* [Work instructions]: Copy out each line of the material in which the word "This" can be found.

* [Source material]:
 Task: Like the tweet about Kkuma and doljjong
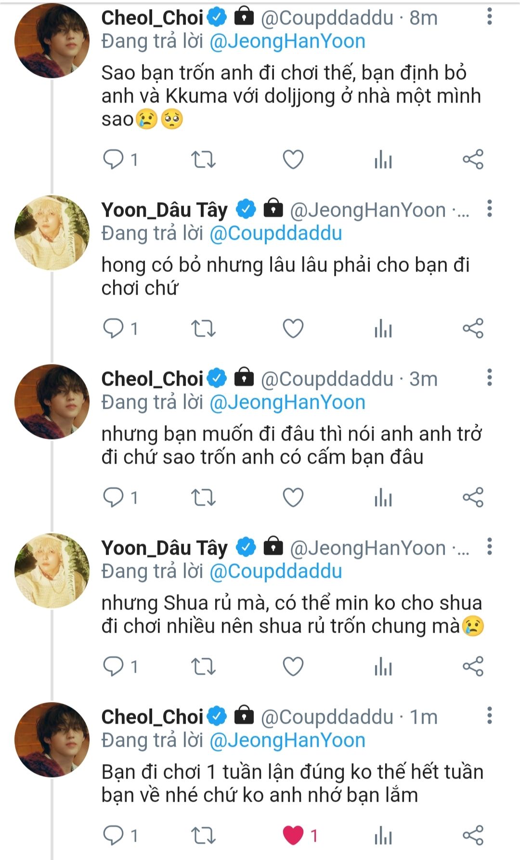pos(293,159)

==

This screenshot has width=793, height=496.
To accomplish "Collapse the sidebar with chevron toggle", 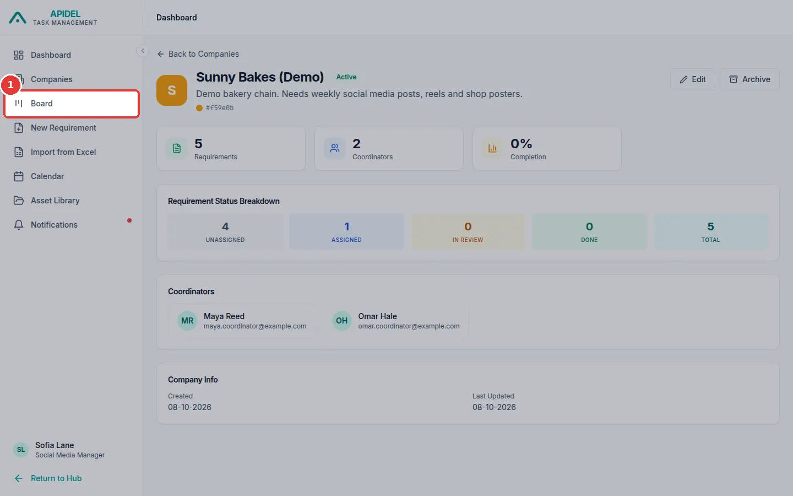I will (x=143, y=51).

* * *

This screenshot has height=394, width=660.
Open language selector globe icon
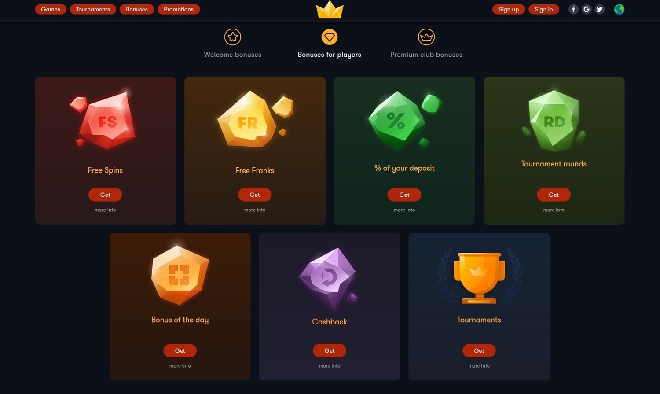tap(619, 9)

* [Exercise answer]:
This screenshot has width=793, height=496.
This screenshot has height=394, width=660.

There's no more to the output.